═══ Eldeki veriler ═══
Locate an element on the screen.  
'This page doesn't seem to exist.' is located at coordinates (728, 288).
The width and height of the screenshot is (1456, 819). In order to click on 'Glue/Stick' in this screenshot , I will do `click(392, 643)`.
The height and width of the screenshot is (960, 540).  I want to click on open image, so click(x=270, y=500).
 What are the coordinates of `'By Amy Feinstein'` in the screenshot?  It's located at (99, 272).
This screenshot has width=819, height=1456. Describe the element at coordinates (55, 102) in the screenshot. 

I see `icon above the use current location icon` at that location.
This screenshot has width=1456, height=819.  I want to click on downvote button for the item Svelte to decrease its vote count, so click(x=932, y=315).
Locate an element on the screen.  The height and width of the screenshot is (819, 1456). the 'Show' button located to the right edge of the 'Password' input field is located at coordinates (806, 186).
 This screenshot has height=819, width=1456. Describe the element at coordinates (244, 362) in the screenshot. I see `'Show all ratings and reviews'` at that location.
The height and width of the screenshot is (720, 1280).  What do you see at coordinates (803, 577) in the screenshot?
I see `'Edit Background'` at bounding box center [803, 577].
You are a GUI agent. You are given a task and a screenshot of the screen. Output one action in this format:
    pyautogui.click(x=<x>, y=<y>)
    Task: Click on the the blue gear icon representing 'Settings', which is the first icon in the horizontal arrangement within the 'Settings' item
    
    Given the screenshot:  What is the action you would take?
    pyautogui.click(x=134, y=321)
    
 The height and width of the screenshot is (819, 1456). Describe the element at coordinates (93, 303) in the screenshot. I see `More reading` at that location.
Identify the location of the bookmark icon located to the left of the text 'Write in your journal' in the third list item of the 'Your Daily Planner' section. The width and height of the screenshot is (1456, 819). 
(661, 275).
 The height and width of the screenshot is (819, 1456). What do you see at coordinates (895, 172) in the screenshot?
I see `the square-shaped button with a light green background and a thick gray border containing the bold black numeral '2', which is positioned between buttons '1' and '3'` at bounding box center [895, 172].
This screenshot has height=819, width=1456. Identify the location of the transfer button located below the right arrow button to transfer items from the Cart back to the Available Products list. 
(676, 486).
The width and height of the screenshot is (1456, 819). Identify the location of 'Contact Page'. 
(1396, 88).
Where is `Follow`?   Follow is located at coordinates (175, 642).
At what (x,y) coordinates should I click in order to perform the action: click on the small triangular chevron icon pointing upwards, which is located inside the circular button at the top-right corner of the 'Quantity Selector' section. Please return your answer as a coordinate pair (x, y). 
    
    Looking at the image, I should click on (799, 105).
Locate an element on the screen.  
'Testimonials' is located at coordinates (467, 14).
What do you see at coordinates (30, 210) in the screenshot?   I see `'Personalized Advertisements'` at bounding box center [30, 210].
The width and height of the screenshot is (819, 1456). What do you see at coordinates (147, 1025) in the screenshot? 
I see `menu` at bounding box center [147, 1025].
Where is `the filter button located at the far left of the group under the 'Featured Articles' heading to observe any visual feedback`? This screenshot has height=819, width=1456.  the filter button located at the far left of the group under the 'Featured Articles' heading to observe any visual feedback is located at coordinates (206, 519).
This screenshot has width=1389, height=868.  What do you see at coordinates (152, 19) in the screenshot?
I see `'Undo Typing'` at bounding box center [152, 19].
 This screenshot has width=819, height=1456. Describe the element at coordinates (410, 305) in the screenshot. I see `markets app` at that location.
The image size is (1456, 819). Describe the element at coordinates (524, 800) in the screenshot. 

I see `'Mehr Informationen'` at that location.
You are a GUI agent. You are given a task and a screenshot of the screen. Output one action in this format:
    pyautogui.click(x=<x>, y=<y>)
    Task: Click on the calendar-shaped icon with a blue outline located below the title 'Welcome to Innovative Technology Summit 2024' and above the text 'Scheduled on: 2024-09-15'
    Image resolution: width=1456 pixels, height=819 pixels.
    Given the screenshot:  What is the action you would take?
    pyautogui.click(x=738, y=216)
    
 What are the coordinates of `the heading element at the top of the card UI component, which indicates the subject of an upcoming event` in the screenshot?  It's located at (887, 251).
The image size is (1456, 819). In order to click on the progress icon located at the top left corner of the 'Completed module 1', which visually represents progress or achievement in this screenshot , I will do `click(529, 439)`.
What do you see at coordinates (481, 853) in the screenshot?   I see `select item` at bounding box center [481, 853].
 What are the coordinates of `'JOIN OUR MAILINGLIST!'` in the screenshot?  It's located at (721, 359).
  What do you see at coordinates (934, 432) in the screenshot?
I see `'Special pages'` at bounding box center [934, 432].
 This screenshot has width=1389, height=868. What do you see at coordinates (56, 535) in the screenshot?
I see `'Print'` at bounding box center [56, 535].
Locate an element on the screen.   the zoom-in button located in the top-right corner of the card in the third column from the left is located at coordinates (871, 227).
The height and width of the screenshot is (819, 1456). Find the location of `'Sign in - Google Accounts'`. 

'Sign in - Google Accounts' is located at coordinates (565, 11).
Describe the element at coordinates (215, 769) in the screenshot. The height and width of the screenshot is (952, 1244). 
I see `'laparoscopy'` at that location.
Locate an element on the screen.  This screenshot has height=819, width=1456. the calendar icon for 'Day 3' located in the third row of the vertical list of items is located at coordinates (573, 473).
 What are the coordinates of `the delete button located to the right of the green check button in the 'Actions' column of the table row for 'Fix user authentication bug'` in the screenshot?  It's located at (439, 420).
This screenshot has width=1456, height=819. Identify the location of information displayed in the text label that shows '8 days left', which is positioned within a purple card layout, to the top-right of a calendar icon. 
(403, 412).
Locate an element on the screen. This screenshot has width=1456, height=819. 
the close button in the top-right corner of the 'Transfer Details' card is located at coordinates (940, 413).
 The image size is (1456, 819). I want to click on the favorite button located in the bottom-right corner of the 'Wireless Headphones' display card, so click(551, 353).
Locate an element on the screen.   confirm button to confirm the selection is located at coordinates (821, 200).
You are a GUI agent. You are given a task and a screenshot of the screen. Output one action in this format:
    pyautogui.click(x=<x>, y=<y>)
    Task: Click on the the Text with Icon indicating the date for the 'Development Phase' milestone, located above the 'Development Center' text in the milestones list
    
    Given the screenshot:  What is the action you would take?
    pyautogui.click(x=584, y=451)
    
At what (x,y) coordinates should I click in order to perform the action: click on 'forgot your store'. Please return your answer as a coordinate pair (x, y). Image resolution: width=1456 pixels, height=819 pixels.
═══
Yukarıdaki verilerin tamamında "GUI agent" ifadesini "UI agent" olarak değiştir. Satırları başka hiçbir şeyi değiştirmeden yeniden yaz.

Yanıt aşağıda.
Locate an element on the screen.  
'This page doesn't seem to exist.' is located at coordinates (728, 288).
The width and height of the screenshot is (1456, 819). In order to click on 'Glue/Stick' in this screenshot , I will do `click(392, 643)`.
The height and width of the screenshot is (960, 540).  I want to click on open image, so click(x=270, y=500).
 What are the coordinates of `'By Amy Feinstein'` in the screenshot?  It's located at (99, 272).
This screenshot has width=819, height=1456. Describe the element at coordinates (55, 102) in the screenshot. 

I see `icon above the use current location icon` at that location.
This screenshot has width=1456, height=819.  I want to click on downvote button for the item Svelte to decrease its vote count, so click(x=932, y=315).
Locate an element on the screen.  The height and width of the screenshot is (819, 1456). the 'Show' button located to the right edge of the 'Password' input field is located at coordinates (806, 186).
 This screenshot has height=819, width=1456. Describe the element at coordinates (244, 362) in the screenshot. I see `'Show all ratings and reviews'` at that location.
The height and width of the screenshot is (720, 1280).  What do you see at coordinates (803, 577) in the screenshot?
I see `'Edit Background'` at bounding box center [803, 577].
You are a UI agent. You are given a task and a screenshot of the screen. Output one action in this format:
    pyautogui.click(x=<x>, y=<y>)
    Task: Click on the the blue gear icon representing 'Settings', which is the first icon in the horizontal arrangement within the 'Settings' item
    
    Given the screenshot:  What is the action you would take?
    pyautogui.click(x=134, y=321)
    
 The height and width of the screenshot is (819, 1456). Describe the element at coordinates (93, 303) in the screenshot. I see `More reading` at that location.
Identify the location of the bookmark icon located to the left of the text 'Write in your journal' in the third list item of the 'Your Daily Planner' section. The width and height of the screenshot is (1456, 819). 
(661, 275).
 The height and width of the screenshot is (819, 1456). What do you see at coordinates (895, 172) in the screenshot?
I see `the square-shaped button with a light green background and a thick gray border containing the bold black numeral '2', which is positioned between buttons '1' and '3'` at bounding box center [895, 172].
This screenshot has height=819, width=1456. Identify the location of the transfer button located below the right arrow button to transfer items from the Cart back to the Available Products list. 
(676, 486).
The width and height of the screenshot is (1456, 819). Identify the location of 'Contact Page'. 
(1396, 88).
Where is `Follow`?   Follow is located at coordinates (175, 642).
At what (x,y) coordinates should I click in order to perform the action: click on the small triangular chevron icon pointing upwards, which is located inside the circular button at the top-right corner of the 'Quantity Selector' section. Please return your answer as a coordinate pair (x, y). 
    
    Looking at the image, I should click on (799, 105).
Locate an element on the screen.  
'Testimonials' is located at coordinates (467, 14).
What do you see at coordinates (30, 210) in the screenshot?   I see `'Personalized Advertisements'` at bounding box center [30, 210].
The width and height of the screenshot is (819, 1456). What do you see at coordinates (147, 1025) in the screenshot? 
I see `menu` at bounding box center [147, 1025].
Where is `the filter button located at the far left of the group under the 'Featured Articles' heading to observe any visual feedback`? This screenshot has height=819, width=1456.  the filter button located at the far left of the group under the 'Featured Articles' heading to observe any visual feedback is located at coordinates (206, 519).
This screenshot has width=1389, height=868.  What do you see at coordinates (152, 19) in the screenshot?
I see `'Undo Typing'` at bounding box center [152, 19].
 This screenshot has width=819, height=1456. Describe the element at coordinates (410, 305) in the screenshot. I see `markets app` at that location.
The image size is (1456, 819). Describe the element at coordinates (524, 800) in the screenshot. 

I see `'Mehr Informationen'` at that location.
You are a UI agent. You are given a task and a screenshot of the screen. Output one action in this format:
    pyautogui.click(x=<x>, y=<y>)
    Task: Click on the calendar-shaped icon with a blue outline located below the title 'Welcome to Innovative Technology Summit 2024' and above the text 'Scheduled on: 2024-09-15'
    Image resolution: width=1456 pixels, height=819 pixels.
    Given the screenshot:  What is the action you would take?
    pyautogui.click(x=738, y=216)
    
 What are the coordinates of `the heading element at the top of the card UI component, which indicates the subject of an upcoming event` in the screenshot?  It's located at (887, 251).
The image size is (1456, 819). In order to click on the progress icon located at the top left corner of the 'Completed module 1', which visually represents progress or achievement in this screenshot , I will do `click(529, 439)`.
What do you see at coordinates (481, 853) in the screenshot?   I see `select item` at bounding box center [481, 853].
 What are the coordinates of `'JOIN OUR MAILINGLIST!'` in the screenshot?  It's located at (721, 359).
  What do you see at coordinates (934, 432) in the screenshot?
I see `'Special pages'` at bounding box center [934, 432].
 This screenshot has width=1389, height=868. What do you see at coordinates (56, 535) in the screenshot?
I see `'Print'` at bounding box center [56, 535].
Locate an element on the screen.   the zoom-in button located in the top-right corner of the card in the third column from the left is located at coordinates (871, 227).
The height and width of the screenshot is (819, 1456). Find the location of `'Sign in - Google Accounts'`. 

'Sign in - Google Accounts' is located at coordinates (565, 11).
Describe the element at coordinates (215, 769) in the screenshot. The height and width of the screenshot is (952, 1244). 
I see `'laparoscopy'` at that location.
Locate an element on the screen.  This screenshot has height=819, width=1456. the calendar icon for 'Day 3' located in the third row of the vertical list of items is located at coordinates (573, 473).
 What are the coordinates of `the delete button located to the right of the green check button in the 'Actions' column of the table row for 'Fix user authentication bug'` in the screenshot?  It's located at (439, 420).
This screenshot has width=1456, height=819. Identify the location of information displayed in the text label that shows '8 days left', which is positioned within a purple card layout, to the top-right of a calendar icon. 
(403, 412).
Locate an element on the screen. This screenshot has width=1456, height=819. 
the close button in the top-right corner of the 'Transfer Details' card is located at coordinates (940, 413).
 The image size is (1456, 819). I want to click on the favorite button located in the bottom-right corner of the 'Wireless Headphones' display card, so click(551, 353).
Locate an element on the screen.   confirm button to confirm the selection is located at coordinates (821, 200).
You are a UI agent. You are given a task and a screenshot of the screen. Output one action in this format:
    pyautogui.click(x=<x>, y=<y>)
    Task: Click on the the Text with Icon indicating the date for the 'Development Phase' milestone, located above the 'Development Center' text in the milestones list
    
    Given the screenshot:  What is the action you would take?
    pyautogui.click(x=584, y=451)
    
At what (x,y) coordinates should I click in order to perform the action: click on 'forgot your store'. Please return your answer as a coordinate pair (x, y). Image resolution: width=1456 pixels, height=819 pixels.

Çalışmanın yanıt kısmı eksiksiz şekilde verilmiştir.